Nobody knows for sure what the future of NoSQL will be like, which way the development is most likely to head and who the winners will be, but we can still try and make some predictions. Here are mine:

Several subgroups will emerge
This is not as much a prediction as much as it is an observation of already visible patterns. At least two main groups will emerge from the NoSQL movement: networked data structure servers (key/value stores, queues, …) and databases for working with structured data.

The data structure branch will remain very diverse
Typical software in this category is rather minimalistic, both in terms of functionality and in terms of code size. Thanks to this the threshold for entry of new players is rather low; also low is the price paid by users for switching between competing implementations.
Various players will likely specialize in some technological niche and they will continue to be used mainly as means of speeding up applications and not as fundamental building blocks.

Relational databases will fight back
Some databases already have support for storing, manipulating and indexing structured data in the form of XML. I have a feeling that JSON support can’t be far away.
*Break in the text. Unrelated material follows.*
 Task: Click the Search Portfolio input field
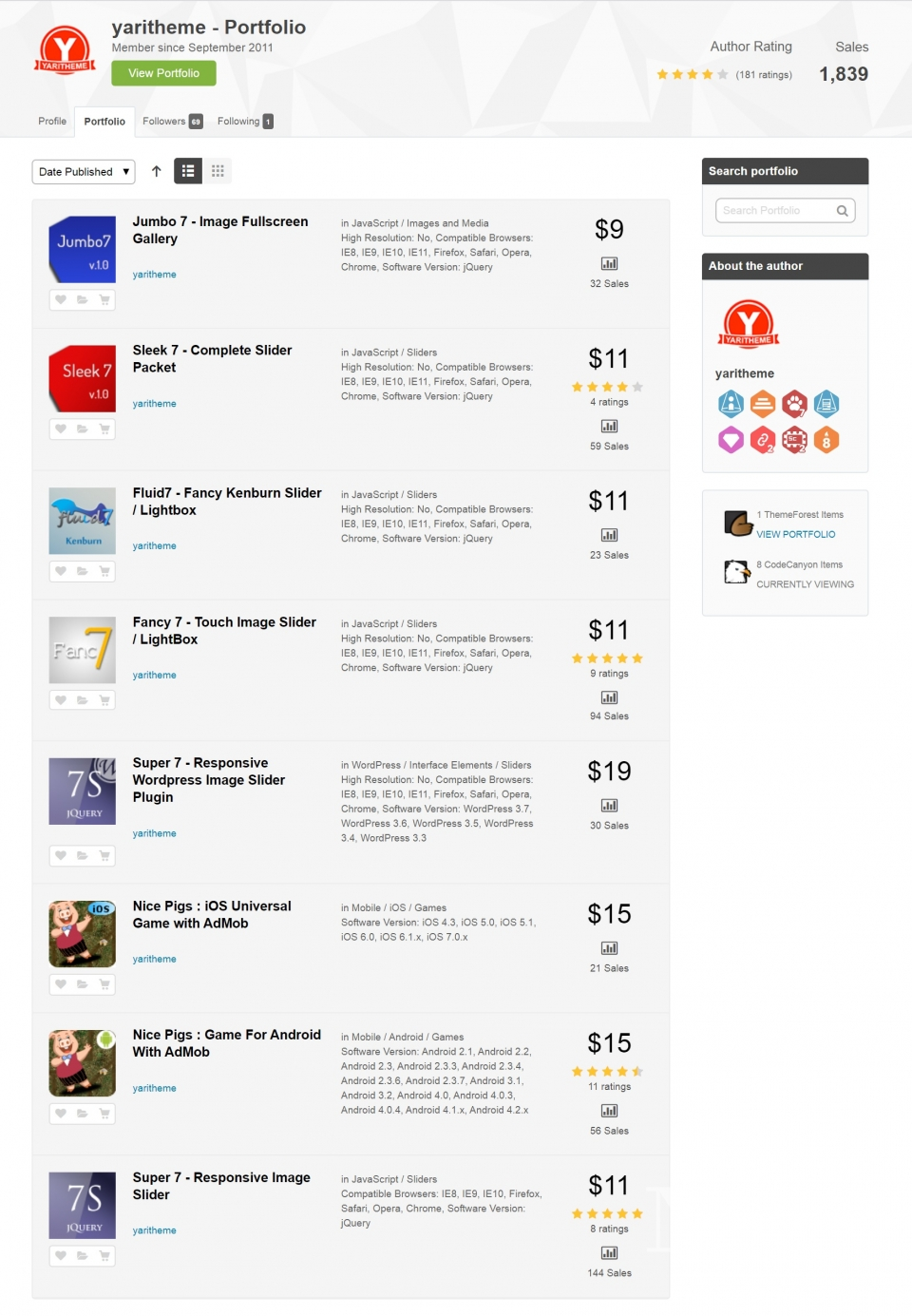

For most users this will be enough to stay with the established players in the database field instead of choosing a strictly document oriented database.

Document oriented databases will morph into graph databases
Implementing cross document referencing will take them half way there. Pressure from the relational databases, as described above, will push them the rest of the way.

SPARQL will become the query language of choice
SPARQL is a query language for RDF1; in other words: a language for querying graphs. It supports querying multiple data sources at the same time (federated queries) and there are projects underway to make it work with Hadoop clusters.
I’m not saying that alternative methods of querying will disappear completely! I’m just trying to say that the key players most likely to be used by the average developer (the next generation graph database equivalents of MySQL and PostgreSQL and similar) will end up standardizing on SPARQL instead of inventing yet another language.

Software will gain weight
Reading about NoSQL databases gives me a feeling of deja-vu. Most of it reads almost exactly like articles about MySQL from the beginning of this decade: “We’re better than competition because we don’t have transactions/triggers/datatype checking/guaranteed consistency/fulltext search/…”. MySQL now has all of those features and NoSQL databases will follow in the same path. Most users will start hitting walls due to lack of features, not due to performance issues and when that happens having features will become more important than being lean.

The cycle will repeat itself
After a decade or so a new class of players claiming that their lack of features is their strength will emerge once again

  1. RDF is an extremely simple format wrapped in a metric buttload of mystery in misunderstanding. But more about that some other time.

Tags: , , , , ,

12 Responses to “Predictions on the future of NoSQL”

  1. dwight_mongodb

    will be interesting to see if the document-oriented databases get more graph-like over time or not. it is harder to shard a graph database, that is the main challenge, and true horizontal scalability is a key feature of this new space.

  2. Aleksander Kmetec

    I never said it’s going to be a quick and easy transition. ;-) Anyway, I wish you lots of success with tackling that problem if my predictions happen to come true one day.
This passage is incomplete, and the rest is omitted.